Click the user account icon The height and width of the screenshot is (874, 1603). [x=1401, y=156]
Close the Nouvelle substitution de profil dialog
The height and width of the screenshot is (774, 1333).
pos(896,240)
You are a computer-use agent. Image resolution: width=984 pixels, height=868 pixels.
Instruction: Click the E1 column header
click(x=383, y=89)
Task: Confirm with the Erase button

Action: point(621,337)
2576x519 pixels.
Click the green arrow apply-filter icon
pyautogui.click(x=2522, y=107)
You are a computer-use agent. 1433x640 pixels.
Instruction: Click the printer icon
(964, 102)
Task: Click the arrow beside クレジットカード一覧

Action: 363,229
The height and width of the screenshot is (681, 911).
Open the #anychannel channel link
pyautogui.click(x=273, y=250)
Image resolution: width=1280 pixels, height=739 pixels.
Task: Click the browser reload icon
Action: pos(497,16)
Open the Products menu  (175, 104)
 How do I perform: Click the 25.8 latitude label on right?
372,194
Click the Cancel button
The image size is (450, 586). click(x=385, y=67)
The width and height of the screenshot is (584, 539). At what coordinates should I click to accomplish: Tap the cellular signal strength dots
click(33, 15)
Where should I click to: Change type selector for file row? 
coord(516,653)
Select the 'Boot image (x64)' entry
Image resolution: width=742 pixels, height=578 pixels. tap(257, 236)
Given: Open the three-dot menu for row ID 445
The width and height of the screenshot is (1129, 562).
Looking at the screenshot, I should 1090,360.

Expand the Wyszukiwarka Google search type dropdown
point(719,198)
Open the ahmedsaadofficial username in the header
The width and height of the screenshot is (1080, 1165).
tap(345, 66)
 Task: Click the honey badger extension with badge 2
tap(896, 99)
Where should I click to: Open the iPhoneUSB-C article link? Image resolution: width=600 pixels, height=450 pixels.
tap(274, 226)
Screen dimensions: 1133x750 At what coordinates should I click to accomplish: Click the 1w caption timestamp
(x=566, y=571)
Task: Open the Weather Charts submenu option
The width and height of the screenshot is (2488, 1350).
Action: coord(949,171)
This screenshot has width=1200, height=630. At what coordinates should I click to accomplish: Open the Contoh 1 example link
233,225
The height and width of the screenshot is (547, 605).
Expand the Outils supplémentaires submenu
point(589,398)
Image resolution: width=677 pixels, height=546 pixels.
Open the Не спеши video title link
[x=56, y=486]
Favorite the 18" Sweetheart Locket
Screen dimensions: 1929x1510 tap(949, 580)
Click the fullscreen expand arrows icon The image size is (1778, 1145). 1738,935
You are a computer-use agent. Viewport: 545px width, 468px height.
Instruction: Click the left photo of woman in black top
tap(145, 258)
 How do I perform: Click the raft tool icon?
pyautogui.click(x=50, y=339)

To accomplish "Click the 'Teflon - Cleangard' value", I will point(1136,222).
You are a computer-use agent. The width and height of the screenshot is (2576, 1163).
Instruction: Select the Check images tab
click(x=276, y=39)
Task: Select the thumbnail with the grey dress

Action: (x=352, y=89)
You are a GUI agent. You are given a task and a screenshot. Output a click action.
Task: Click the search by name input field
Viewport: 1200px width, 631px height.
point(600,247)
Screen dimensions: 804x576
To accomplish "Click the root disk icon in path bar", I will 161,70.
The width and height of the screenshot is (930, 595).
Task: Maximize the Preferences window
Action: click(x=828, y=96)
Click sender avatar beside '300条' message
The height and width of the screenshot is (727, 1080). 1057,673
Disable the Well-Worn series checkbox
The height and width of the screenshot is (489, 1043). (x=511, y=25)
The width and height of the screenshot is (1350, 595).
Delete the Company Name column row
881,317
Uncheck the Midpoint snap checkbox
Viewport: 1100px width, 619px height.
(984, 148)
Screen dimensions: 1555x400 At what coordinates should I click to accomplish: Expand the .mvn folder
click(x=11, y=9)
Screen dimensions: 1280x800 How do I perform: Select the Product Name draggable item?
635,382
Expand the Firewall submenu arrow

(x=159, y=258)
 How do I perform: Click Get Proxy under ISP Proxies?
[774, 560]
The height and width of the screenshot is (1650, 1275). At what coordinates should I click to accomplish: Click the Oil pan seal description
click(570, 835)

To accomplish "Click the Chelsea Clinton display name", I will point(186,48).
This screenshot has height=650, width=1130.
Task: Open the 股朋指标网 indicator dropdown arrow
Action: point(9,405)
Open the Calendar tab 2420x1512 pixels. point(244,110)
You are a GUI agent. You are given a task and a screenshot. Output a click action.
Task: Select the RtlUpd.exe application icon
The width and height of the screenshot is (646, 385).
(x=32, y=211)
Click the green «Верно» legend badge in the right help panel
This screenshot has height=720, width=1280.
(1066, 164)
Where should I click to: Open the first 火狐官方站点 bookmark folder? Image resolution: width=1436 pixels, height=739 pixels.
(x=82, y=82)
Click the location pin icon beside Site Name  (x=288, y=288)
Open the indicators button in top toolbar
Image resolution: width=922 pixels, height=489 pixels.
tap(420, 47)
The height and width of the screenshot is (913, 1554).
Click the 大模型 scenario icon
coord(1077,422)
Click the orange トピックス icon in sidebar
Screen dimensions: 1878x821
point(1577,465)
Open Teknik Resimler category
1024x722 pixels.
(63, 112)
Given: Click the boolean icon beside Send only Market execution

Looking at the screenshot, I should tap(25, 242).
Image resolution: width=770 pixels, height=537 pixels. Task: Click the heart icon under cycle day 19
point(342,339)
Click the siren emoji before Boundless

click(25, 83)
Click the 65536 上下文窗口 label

# # #

| TASK GOAL |
Please repeat each line above exactly.

| WRITTEN ANSWER |
Click the user account icon The height and width of the screenshot is (874, 1603). [x=1401, y=156]
Close the Nouvelle substitution de profil dialog
The height and width of the screenshot is (774, 1333).
pos(896,240)
You are a computer-use agent. Image resolution: width=984 pixels, height=868 pixels.
Instruction: Click the E1 column header
click(x=383, y=89)
Task: Confirm with the Erase button

Action: point(621,337)
2576x519 pixels.
Click the green arrow apply-filter icon
pyautogui.click(x=2522, y=107)
You are a computer-use agent. 1433x640 pixels.
Instruction: Click the printer icon
(964, 102)
Task: Click the arrow beside クレジットカード一覧

Action: 363,229
The height and width of the screenshot is (681, 911).
Open the #anychannel channel link
pyautogui.click(x=273, y=250)
Image resolution: width=1280 pixels, height=739 pixels.
Task: Click the browser reload icon
Action: pos(497,16)
Open the Products menu  (175, 104)
 How do I perform: Click the 25.8 latitude label on right?
372,194
Click the Cancel button
The image size is (450, 586). click(x=385, y=67)
The width and height of the screenshot is (584, 539). At what coordinates should I click to accomplish: Tap the cellular signal strength dots
click(33, 15)
Where should I click to: Change type selector for file row? 
coord(516,653)
Select the 'Boot image (x64)' entry
Image resolution: width=742 pixels, height=578 pixels. tap(257, 236)
Given: Open the three-dot menu for row ID 445
The width and height of the screenshot is (1129, 562).
Looking at the screenshot, I should 1090,360.

Expand the Wyszukiwarka Google search type dropdown
point(719,198)
Open the ahmedsaadofficial username in the header
The width and height of the screenshot is (1080, 1165).
tap(345, 66)
 Task: Click the honey badger extension with badge 2
tap(896, 99)
Where should I click to: Open the iPhoneUSB-C article link? Image resolution: width=600 pixels, height=450 pixels.
tap(274, 226)
Screen dimensions: 1133x750 At what coordinates should I click to accomplish: Click the 1w caption timestamp
(x=566, y=571)
Task: Open the Weather Charts submenu option
The width and height of the screenshot is (2488, 1350).
Action: coord(949,171)
This screenshot has width=1200, height=630. At what coordinates should I click to accomplish: Open the Contoh 1 example link
233,225
The height and width of the screenshot is (547, 605).
Expand the Outils supplémentaires submenu
point(589,398)
Image resolution: width=677 pixels, height=546 pixels.
Open the Не спеши video title link
[x=56, y=486]
Favorite the 18" Sweetheart Locket
Screen dimensions: 1929x1510 tap(949, 580)
Click the fullscreen expand arrows icon The image size is (1778, 1145). 1738,935
You are a computer-use agent. Viewport: 545px width, 468px height.
Instruction: Click the left photo of woman in black top
tap(145, 258)
 How do I perform: Click the raft tool icon?
pyautogui.click(x=50, y=339)

To accomplish "Click the 'Teflon - Cleangard' value", I will point(1136,222).
You are a computer-use agent. The width and height of the screenshot is (2576, 1163).
Instruction: Select the Check images tab
click(x=276, y=39)
Task: Select the thumbnail with the grey dress

Action: (x=352, y=89)
You are a GUI agent. You are given a task and a screenshot. Output a click action.
Task: Click the search by name input field
Viewport: 1200px width, 631px height.
point(600,247)
Screen dimensions: 804x576
To accomplish "Click the root disk icon in path bar", I will 161,70.
The width and height of the screenshot is (930, 595).
Task: Maximize the Preferences window
Action: click(x=828, y=96)
Click sender avatar beside '300条' message
The height and width of the screenshot is (727, 1080). 1057,673
Disable the Well-Worn series checkbox
The height and width of the screenshot is (489, 1043). (x=511, y=25)
The width and height of the screenshot is (1350, 595).
Delete the Company Name column row
881,317
Uncheck the Midpoint snap checkbox
Viewport: 1100px width, 619px height.
(984, 148)
Screen dimensions: 1555x400 At what coordinates should I click to accomplish: Expand the .mvn folder
click(x=11, y=9)
Screen dimensions: 1280x800 How do I perform: Select the Product Name draggable item?
635,382
Expand the Firewall submenu arrow

(x=159, y=258)
 How do I perform: Click Get Proxy under ISP Proxies?
[774, 560]
The height and width of the screenshot is (1650, 1275). At what coordinates should I click to accomplish: Click the Oil pan seal description
click(570, 835)

To accomplish "Click the Chelsea Clinton display name", I will point(186,48).
This screenshot has height=650, width=1130.
Task: Open the 股朋指标网 indicator dropdown arrow
Action: point(9,405)
Open the Calendar tab 2420x1512 pixels. point(244,110)
You are a GUI agent. You are given a task and a screenshot. Output a click action.
Task: Select the RtlUpd.exe application icon
The width and height of the screenshot is (646, 385).
(x=32, y=211)
Click the green «Верно» legend badge in the right help panel
This screenshot has height=720, width=1280.
(1066, 164)
Where should I click to: Open the first 火狐官方站点 bookmark folder? Image resolution: width=1436 pixels, height=739 pixels.
(x=82, y=82)
Click the location pin icon beside Site Name  (x=288, y=288)
Open the indicators button in top toolbar
Image resolution: width=922 pixels, height=489 pixels.
tap(420, 47)
The height and width of the screenshot is (913, 1554).
Click the 大模型 scenario icon
coord(1077,422)
Click the orange トピックス icon in sidebar
Screen dimensions: 1878x821
point(1577,465)
Open Teknik Resimler category
1024x722 pixels.
(63, 112)
Given: Click the boolean icon beside Send only Market execution

Looking at the screenshot, I should tap(25, 242).
Image resolution: width=770 pixels, height=537 pixels. Task: Click the heart icon under cycle day 19
point(342,339)
Click the siren emoji before Boundless

click(25, 83)
Click the 65536 上下文窗口 label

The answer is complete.